── DATASET EXCERPTS

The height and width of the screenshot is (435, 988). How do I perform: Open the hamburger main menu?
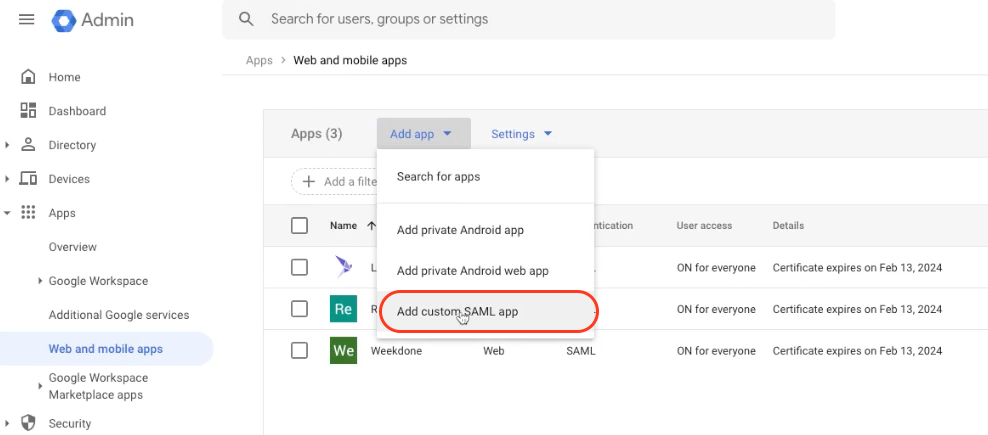tap(27, 20)
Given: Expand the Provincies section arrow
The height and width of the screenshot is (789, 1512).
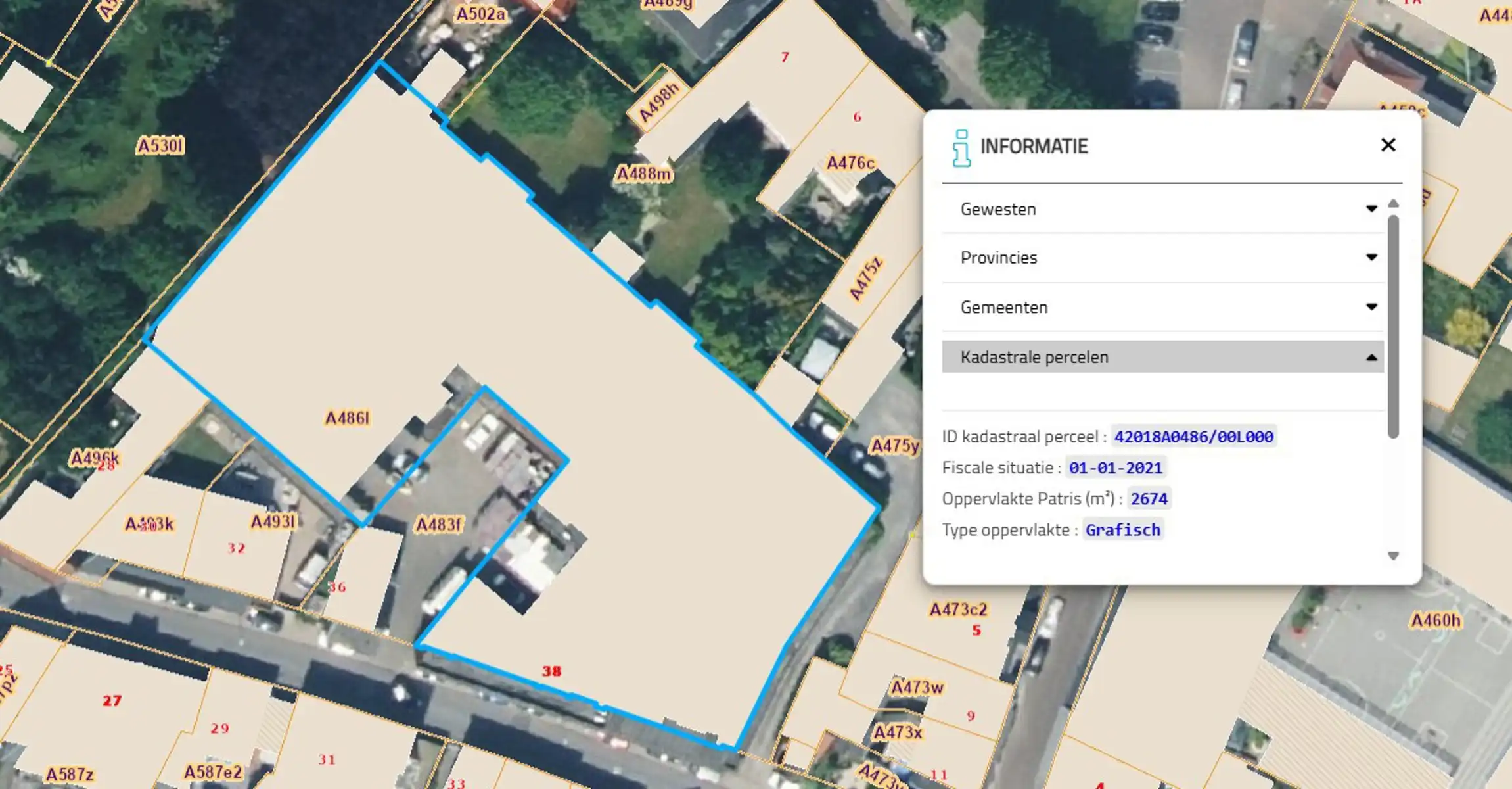Looking at the screenshot, I should (x=1371, y=257).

────

» OBJECTIVE:
Render the data above as a JSON list of strings, one string per line, skipping blank lines. Leave the pictures out.

» THE RESPONSE:
[
  "The height and width of the screenshot is (435, 988). How do I perform: Open the hamburger main menu?",
  "tap(27, 20)",
  "Given: Expand the Provincies section arrow",
  "The height and width of the screenshot is (789, 1512).",
  "Looking at the screenshot, I should (x=1371, y=257)."
]